Stored items:
..........

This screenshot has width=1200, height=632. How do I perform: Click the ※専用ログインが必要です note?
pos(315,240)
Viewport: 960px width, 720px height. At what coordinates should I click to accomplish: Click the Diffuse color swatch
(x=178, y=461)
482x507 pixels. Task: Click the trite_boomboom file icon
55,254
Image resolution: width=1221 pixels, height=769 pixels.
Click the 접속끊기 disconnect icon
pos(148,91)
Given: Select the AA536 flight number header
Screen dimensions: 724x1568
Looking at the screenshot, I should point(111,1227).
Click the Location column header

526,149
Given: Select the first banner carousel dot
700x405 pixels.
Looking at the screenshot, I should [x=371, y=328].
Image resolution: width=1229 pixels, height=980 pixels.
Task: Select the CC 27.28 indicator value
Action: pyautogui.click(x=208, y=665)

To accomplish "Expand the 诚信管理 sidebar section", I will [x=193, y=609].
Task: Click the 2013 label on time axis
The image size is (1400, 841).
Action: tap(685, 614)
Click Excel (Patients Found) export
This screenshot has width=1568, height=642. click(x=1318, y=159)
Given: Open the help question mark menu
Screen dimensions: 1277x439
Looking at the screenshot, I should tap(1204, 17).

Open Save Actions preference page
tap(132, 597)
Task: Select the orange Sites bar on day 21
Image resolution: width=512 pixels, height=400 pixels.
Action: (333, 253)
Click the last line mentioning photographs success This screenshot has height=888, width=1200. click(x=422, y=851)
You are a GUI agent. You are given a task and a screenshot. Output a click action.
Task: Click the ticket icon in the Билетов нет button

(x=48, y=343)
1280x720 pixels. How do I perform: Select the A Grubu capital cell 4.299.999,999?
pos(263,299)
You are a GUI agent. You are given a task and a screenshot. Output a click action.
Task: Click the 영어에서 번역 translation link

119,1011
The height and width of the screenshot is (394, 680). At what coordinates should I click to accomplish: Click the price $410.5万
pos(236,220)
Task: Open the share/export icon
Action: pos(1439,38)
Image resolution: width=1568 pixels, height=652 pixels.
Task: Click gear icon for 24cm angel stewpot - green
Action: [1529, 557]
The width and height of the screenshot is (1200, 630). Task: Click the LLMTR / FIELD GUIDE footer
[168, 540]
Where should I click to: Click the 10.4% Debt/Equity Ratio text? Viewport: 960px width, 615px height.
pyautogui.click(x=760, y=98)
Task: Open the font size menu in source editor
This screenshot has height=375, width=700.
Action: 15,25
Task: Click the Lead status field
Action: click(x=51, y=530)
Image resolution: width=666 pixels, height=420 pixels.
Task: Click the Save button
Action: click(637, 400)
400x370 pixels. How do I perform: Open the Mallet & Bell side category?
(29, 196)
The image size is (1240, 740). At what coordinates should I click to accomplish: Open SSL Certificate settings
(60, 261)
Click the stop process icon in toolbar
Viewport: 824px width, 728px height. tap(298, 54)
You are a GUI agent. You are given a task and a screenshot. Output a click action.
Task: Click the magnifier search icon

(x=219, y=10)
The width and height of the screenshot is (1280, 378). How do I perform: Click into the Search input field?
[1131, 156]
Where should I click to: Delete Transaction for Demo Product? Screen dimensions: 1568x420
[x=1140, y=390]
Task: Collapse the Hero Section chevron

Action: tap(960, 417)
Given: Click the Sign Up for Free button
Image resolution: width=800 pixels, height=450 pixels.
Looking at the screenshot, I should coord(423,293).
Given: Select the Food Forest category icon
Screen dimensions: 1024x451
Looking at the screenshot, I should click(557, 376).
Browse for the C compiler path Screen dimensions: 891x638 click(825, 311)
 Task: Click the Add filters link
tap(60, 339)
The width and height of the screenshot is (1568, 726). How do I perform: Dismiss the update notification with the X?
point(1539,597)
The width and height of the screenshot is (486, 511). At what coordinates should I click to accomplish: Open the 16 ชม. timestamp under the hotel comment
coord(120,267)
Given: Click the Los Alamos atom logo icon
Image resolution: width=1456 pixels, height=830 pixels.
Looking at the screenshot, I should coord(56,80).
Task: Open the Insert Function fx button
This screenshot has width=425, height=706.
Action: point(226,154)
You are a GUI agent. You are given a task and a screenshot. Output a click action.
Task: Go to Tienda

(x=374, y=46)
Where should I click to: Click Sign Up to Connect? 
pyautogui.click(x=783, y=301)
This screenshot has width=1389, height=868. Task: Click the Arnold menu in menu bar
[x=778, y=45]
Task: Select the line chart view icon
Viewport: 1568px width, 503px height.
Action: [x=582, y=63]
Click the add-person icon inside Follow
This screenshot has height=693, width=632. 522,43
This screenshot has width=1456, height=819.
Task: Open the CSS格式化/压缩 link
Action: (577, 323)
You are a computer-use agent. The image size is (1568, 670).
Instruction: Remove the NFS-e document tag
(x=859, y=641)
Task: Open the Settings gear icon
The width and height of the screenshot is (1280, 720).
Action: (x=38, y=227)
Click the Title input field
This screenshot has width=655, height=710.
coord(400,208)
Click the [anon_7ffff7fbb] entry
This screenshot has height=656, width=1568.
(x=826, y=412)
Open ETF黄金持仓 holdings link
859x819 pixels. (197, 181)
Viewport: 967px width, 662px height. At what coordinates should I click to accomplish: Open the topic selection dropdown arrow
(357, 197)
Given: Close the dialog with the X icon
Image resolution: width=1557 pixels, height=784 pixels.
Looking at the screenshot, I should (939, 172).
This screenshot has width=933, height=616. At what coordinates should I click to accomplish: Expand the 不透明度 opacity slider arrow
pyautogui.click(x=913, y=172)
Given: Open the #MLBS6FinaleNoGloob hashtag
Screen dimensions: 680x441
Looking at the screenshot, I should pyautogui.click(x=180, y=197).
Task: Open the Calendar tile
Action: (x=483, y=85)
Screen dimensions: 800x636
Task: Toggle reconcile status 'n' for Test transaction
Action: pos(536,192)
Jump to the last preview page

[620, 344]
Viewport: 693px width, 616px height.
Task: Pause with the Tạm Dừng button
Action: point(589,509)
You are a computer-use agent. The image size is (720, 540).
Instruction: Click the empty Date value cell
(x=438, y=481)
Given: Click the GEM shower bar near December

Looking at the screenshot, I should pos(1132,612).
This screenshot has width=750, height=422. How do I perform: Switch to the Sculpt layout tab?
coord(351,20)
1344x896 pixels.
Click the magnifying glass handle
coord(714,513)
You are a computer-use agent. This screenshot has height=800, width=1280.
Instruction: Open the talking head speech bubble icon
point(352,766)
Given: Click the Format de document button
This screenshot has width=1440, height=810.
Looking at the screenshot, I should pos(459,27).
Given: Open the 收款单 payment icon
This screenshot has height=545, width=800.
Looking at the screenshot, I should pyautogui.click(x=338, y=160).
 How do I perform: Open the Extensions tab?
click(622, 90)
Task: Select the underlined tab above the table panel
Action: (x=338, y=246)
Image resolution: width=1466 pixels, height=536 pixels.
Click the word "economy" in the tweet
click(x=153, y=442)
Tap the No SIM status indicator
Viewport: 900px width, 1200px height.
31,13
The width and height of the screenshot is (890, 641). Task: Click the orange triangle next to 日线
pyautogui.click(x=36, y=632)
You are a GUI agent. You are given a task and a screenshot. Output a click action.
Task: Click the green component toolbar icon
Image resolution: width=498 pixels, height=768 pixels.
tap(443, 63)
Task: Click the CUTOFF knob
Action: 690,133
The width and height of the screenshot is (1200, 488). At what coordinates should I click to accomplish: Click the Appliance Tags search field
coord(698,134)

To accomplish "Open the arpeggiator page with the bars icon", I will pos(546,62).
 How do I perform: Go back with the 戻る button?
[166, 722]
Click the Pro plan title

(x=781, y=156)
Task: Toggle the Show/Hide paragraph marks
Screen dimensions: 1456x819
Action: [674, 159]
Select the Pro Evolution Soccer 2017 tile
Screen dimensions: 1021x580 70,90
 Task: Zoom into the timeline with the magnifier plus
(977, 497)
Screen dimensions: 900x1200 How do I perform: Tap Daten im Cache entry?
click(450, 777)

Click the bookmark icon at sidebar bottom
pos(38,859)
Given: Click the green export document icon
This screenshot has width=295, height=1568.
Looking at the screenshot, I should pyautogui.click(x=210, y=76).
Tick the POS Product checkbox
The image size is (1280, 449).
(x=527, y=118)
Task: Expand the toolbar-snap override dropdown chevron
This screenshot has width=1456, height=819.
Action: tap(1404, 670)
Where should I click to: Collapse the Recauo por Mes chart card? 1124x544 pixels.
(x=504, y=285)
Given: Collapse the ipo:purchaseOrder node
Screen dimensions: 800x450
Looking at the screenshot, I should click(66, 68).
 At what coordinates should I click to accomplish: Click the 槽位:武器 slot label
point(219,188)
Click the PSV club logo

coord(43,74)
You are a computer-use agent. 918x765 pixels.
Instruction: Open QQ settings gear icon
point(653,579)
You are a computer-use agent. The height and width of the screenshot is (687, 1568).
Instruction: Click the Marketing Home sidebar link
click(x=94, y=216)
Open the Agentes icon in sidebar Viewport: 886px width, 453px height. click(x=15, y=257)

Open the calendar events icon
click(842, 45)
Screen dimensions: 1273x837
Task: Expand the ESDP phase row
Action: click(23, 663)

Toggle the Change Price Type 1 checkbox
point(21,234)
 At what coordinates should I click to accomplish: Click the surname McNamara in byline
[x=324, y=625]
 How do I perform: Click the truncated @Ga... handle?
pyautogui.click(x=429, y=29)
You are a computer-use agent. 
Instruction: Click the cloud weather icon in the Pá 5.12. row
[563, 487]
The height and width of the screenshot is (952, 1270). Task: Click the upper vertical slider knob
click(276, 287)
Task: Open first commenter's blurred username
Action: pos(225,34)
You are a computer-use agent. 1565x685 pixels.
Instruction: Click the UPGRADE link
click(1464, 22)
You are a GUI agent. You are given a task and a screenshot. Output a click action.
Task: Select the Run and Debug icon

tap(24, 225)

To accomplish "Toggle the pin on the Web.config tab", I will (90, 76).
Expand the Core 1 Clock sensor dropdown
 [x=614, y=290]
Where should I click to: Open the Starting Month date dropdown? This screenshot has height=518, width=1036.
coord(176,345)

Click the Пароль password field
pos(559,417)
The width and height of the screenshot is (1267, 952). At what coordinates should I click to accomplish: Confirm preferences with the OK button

..........

Copy out the range of lines above starting at the line with "Task: Zoom into" and ending at the line with "Given: Click the green export document icon", exactly and including both.

 Task: Zoom into the timeline with the magnifier plus
(977, 497)
Screen dimensions: 900x1200 How do I perform: Tap Daten im Cache entry?
click(450, 777)

Click the bookmark icon at sidebar bottom
pos(38,859)
Given: Click the green export document icon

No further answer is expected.